O PRINCÍPIO DA IGUALDADE
Costumo brincar com meus pares no hospital onde trabalho, dizendo-lhes que sou 'cria do SUS', posto que iniciei minha vida profissional na saúde pública, no ano 1988.
Ano de Constituição. Ano de concepção do SUS.
SUS que traz em seu escopo princípios que englobam um poder público eficiente, políticas públicas eficazes e cidadãos engajados.
SUS que traz em sua essência um 'fazer saúde', acima de tudo, para todos e de forma igualitária; respeitando as diferenças, porém, sem transformá-las em motivo de exclusão.
Aqui na Capital Paulista, onde trabalho a mais de 10 anos e em especial, na região periférica ao Noroeste da cidade onde fica o hospital, enfrentamos; a dificuldade de acesso, os problemas de regionalização do atendimento (rede danada que não quer acolher) e, ultimamente, os flagelos humanos advindos do cenário de violência que se instalou.
Quero, então, aqui deixar gravada minha impressão pessoal e profissional (pois me é difícil separar ambas) quando do atendimento prestado na data de ontem (06/11/2012) à uma cidadã. Data essa que, dificilmente, sairá de minha memória e, certamente, da memória dos profissionais que presenciaram a situação.
No caminho de ida para o hospital ouvia, no rádio de meu carro, as notícias sobre a violência instalada e das muitas vidas que se foram nesse período. Os repórteres falavam de crimes cometidos na região onde o hospital se localiza e logo imaginei que teríamos algumas intercorrências em função disso.
Ao chegar na unidade, deparei-me com uma cena intensa: uma mulher, atônita, em prantos, em pé, nos corredores do Pronto Socorro. Rodeada por outras pessoas, que mais tarde identifiquei como policiais civis da região.
Aproximei-me e vi uma mãe, uma cidadã, um ser humano que acabara de reconhecer o corpo do filho de 14 anos de idade, que jazia no necrotério da unidade, após ter recebido uma saraivada de tiros naquela madrugada.
Imediatamente, abri a sala de atendimento de meu projeto e sugeri que todos se dirigissem para esse espaço, mais adequado e reservado, já que era perceptível a animosidade dos demais pacientes ao redor.
O grupo prontamente aceitou minha sugestão.
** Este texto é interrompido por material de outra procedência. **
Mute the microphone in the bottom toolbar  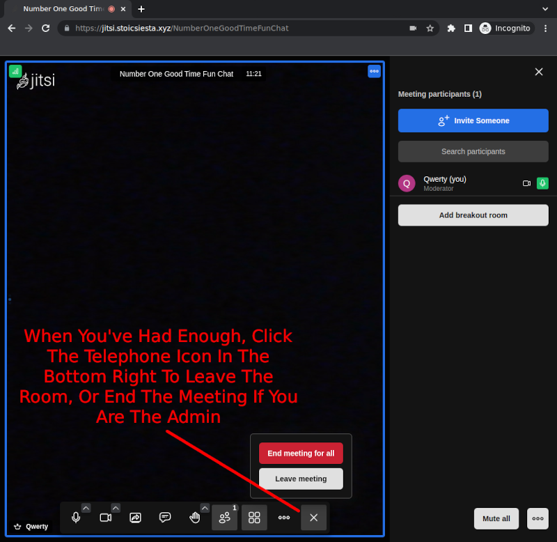[76, 518]
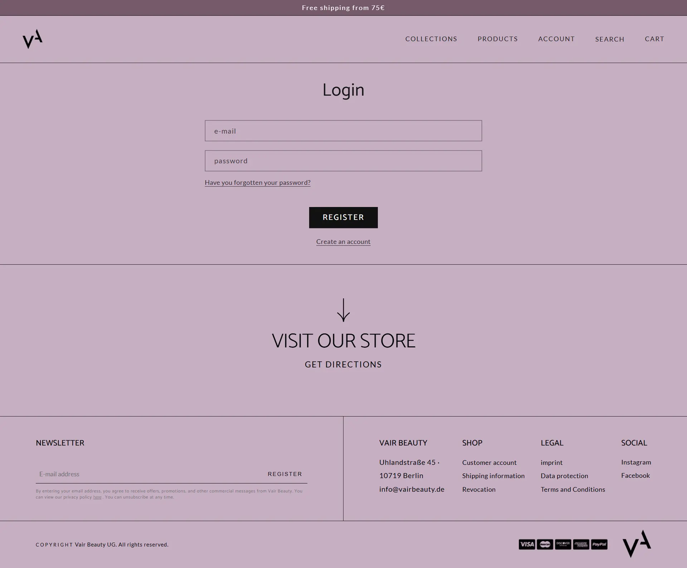Viewport: 687px width, 568px height.
Task: Open the Search function
Action: pos(609,39)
Ali, os policiais (de forma muito ética, por sinal) fizeram algumas perguntas àquela mãe. Perguntas que foram respondidas com monossílabos entrecortados por soluços.
Os policiais, terminado seu trabalho de coleta de informações, saíram da sala e restou uma mãe enlutada e com medo de expressar sua dor. Meu grupo de colaboradoras desencadeou, então, as ações adequadas para aquele momento: ofereceram alento, um copo d'água, disponibilizaram telefone, acionaram o serviço social, chamaram o médico que atestou o óbito para prestar mais esclarecimentos àquela mãe.
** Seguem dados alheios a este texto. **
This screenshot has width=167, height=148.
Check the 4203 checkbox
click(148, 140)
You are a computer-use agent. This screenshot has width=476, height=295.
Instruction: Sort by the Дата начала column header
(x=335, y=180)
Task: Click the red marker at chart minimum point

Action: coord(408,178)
Segui para a sala de apoio à Ouvidoria, pois haviam outras demandas para atendimento, mas não pude deixar de ouvir os comentários críticos de outros pacientes e até de alguns funcionários, quanto à minha conduta e de minha equipe. Consideraram absurdo a 'atenção' dada àquela senhora.
Foi quando me dei conta de que aquela mãe foi atendida e tratada como qualquer outra mãe que estivesse na mesma situação de desespero e luto. Foi quando me dei conta de que o SUS no qual eu acredito, fala do tratamento igualitário à todos aqueles que dele necessitam, que através dele vem ao mundo, procuram a cura ou partem desta existência.
Sem juízo de valor algum, entendi, de fato o princípio da igualdade. Da porta para dentro, todos são iguais.
Por Cláudia Matthes
que força dessa equipe em abrir espaço nesse momento medonho.
A gente não veio aqui para ser juiz e é lindo ver o que a Equipe fez: acolheu a demanda e disponibilizou ações resolutivas.
Fiquei pensando numa musica trazida pelo então coordenador da PNH Dário Pasche, música da Mercedes Sosa : eu sou peço a Deus que a dor não me seja indiferente.